TEXT EXCERPT:
■ ■ ■ ■
Leyton Orient manager Richie Wellens said in this to BBC Sport in his post-match press conference about losing the final and remaining in EFL League One for the following season: "It's really difficult for me, it's heart-breaking to be honest, it is hard". On player retention for the following season: "Our budget is not like some other clubs. The end of that [first] season, I lost two or three of my best players. Next season, we got promoted, I lost a few more. It's the same every season. Potentially, we're going to lose six or seven now. I am gutted for the supporters but I'm also heartbroken this is the last time I will ever manage this set of players as a collective".

Prior to the following season Charlton Athletic made 9 signings with Sonny Carey joining from EFL League One club Blackpool, Thomas Kaminski joining from another EFL League One club Luton Town, Tanto Olaofe joining from Stockport County, Amari'i Bell also signing from Luton Town alongside Reece Burke, Joe Rankin-Costello joining from fellow EFL Championship club Blackburn Rovers, Rob Apter also signing from Blackpool, Charlie Kelman signing from Leyton Orient - after playing against Charlton Athletic in the play-off final in the previous season and also winning the 2024-25 EFL League One Golden Boot - and Harvey Knibbs singing from Reading - after he was the first person since Dave Kitson to score 15 or more goals in all competitions for the Royals in back-to-back seasons since the 2005-06 season. However, the following players left Charlton Athletic at the end of the previous season: Chuks Aneke who later joined EFL League Two club Shrewsbury Town, Dean Bouzanis who joined A-League club Brisbane Roar, Aaron Henry who later joined National League club Boreham Wood, Danny Hylton who retired, Thierry Small who joined EFL Championship club Preston North End and Tennai Watson who signed for EFL League One club Barnsley.
■ ■ ■ ■
INFORMATION SHOWN:
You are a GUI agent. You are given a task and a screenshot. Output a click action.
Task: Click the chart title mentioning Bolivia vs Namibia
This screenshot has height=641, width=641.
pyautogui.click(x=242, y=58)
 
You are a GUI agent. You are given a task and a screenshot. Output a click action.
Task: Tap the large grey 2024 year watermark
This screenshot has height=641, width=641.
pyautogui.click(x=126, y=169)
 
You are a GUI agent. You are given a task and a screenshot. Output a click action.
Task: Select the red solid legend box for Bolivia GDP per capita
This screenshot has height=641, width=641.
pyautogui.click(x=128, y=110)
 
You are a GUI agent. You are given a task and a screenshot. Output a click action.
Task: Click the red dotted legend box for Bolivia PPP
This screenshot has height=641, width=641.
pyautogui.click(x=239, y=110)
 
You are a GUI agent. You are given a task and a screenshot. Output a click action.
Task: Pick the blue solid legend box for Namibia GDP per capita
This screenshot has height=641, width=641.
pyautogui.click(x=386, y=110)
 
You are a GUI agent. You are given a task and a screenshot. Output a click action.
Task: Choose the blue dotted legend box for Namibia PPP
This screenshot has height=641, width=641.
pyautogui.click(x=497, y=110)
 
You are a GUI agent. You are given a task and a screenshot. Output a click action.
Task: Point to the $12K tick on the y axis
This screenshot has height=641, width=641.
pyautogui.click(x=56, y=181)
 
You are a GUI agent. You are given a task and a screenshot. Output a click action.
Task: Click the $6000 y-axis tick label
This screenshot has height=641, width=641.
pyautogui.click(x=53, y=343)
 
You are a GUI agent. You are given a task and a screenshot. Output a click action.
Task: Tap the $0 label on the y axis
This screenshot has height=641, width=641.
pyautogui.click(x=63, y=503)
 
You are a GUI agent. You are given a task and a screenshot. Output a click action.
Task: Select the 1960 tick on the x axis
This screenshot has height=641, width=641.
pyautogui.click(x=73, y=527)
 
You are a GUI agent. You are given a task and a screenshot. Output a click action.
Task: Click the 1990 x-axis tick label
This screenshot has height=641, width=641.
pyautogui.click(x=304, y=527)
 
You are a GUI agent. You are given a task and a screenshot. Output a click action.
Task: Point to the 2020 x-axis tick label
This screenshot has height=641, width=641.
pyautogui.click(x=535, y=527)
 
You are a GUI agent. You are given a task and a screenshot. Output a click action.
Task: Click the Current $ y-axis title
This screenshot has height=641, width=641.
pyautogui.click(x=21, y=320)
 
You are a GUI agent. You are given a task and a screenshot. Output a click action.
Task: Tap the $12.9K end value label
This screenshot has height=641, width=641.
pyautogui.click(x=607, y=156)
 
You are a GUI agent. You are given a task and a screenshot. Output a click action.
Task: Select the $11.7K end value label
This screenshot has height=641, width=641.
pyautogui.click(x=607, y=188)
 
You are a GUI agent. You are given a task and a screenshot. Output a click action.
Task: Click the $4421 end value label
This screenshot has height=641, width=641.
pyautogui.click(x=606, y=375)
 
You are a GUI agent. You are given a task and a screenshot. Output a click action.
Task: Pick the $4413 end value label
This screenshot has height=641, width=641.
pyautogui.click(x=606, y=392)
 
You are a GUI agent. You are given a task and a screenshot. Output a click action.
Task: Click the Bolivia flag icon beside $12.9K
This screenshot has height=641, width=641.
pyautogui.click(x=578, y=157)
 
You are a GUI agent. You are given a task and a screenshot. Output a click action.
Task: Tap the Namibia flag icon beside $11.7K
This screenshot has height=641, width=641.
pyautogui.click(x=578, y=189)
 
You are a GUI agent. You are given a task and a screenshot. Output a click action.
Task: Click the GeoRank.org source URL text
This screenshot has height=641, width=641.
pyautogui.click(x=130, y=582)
■ ■ ■ ■
STATED EXERCISE:
Continue the passage on Charlton Athletic's squad changes after the play-off final, starting immediately after its final sentence.

SOLVED PROBLEM:
Leyton Orient also made 9 signings in order to have another go at getting promoted to the EFL Championship with Killian Cahill joining from Premier League club Brighton & Hove Albion, Demetri Mitchell joining from EFL League One club Exeter City, Michael Craig signing from another EFL League One club Reading, Idris El Mizouni signing from EFL Championship club Oxford United, Aaron Connolly signing from another EFL Championship club Millwall, Tyreeq Bakinson joining from Wycombe Wanderers, Josh Koroma signing from Huddersfield Town, Lemar Gordon joining from Fulham and Charlie Wellens signing from Reading - like Michael Craig earlier in the window and to join his dad Richie Wellens at the club. However, the following players left Leyton Orient at the end of the previous season: Ethan Galbraith who later joined EFL Championship club Swansea City, Jordan Brown who signed for EFL League One club Blackpool, Charlie Pegrum who joined National League South club Hornchurch and Brandon Cooper who then joined EFL League Two club Salford City.